The cerebellar white matter lesions in dentatorubral-pallidoluysian atrophy

Abstract

Dentatorubral-pallidoluysian atrophy (DRPLA) is an autosomal dominant neurodegenerative disorder caused by a CAG nucleotide repeat expansion in atrophin 1. A previous report described cerebellar white matter lesions on magnetic resonance imaging (MRI) in elderly-onset DRPLA patients, but this finding has not been fully investigated in a total population of DRPLA patients, including juvenile or early-adult onset patients. Herein, we attempted to determine the frequency, distribution pattern, and features of the cerebellar white matter lesions in 30 consecutive DRPLA patients.
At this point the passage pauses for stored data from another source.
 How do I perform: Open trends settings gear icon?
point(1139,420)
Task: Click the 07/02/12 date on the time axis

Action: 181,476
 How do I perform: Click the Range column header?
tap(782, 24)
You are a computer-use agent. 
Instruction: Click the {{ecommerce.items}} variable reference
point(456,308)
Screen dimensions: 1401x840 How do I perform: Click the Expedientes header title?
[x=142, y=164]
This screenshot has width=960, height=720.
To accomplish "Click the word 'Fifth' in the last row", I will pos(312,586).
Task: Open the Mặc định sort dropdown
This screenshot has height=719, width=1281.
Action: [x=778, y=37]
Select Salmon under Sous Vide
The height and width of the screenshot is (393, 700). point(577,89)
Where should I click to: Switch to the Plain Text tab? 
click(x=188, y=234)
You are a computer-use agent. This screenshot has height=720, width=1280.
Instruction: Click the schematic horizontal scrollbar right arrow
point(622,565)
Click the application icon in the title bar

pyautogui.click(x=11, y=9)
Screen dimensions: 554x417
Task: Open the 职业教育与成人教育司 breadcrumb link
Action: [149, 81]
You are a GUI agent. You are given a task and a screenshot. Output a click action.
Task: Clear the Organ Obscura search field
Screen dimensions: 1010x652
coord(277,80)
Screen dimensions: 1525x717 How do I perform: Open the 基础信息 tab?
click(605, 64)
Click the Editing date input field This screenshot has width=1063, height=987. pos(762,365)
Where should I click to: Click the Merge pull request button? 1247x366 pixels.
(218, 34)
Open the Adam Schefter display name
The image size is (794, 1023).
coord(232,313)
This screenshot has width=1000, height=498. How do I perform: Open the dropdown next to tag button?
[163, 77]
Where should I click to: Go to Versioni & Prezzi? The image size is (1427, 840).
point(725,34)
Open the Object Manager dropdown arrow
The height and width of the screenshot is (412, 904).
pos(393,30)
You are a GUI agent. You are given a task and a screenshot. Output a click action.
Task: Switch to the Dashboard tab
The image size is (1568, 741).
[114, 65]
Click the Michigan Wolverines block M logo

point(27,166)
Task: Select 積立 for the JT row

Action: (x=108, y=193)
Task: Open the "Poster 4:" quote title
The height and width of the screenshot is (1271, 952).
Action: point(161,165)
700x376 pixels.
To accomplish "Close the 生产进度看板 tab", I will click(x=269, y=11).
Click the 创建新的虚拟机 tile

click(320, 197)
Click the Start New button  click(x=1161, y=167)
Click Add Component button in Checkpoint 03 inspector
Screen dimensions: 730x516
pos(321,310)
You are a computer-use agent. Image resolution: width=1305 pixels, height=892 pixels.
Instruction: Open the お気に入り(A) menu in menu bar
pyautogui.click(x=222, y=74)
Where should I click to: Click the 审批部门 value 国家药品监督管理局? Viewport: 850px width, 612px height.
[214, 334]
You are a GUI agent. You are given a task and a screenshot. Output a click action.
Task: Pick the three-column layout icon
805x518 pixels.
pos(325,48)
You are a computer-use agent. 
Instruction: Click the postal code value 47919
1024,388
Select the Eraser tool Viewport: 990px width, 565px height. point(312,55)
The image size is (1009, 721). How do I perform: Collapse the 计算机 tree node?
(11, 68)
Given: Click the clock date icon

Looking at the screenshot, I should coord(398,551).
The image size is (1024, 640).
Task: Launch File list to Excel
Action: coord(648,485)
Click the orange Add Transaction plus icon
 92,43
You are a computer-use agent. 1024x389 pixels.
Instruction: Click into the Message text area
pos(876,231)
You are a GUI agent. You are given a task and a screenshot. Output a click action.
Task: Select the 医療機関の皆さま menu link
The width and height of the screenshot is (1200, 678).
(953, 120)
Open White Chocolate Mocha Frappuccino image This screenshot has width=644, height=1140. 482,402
We also assessed the relationships between the cerebellar white matter lesions and clinical parameters and other MRI findings. The cerebellar white matter lesions were found in 43% of the 30 DRPLA patients, and in 70% of the late adult-onset DRPLA patients. In approx. Two-thirds of the patients with cerebellar white matter lesions, the lesions were localized in the paravermal area (paravermal lesions). Multiple logistic regression analyses revealed that the Fazekas grade of ‘cerebral’ white matter lesions was independently associated with ‘cerebellar’ white matter lesions. In conclusion, cerebellar white matter lesions are one of the distinctive MRI features in DRPLA patients, especially in patients with older age at onset. Cerebellar white matter lesions, as well as cerebral white matter lesions, might originate from the disease process of DRPLA itself, and they often have a characteristic distribution of paravermal lesions.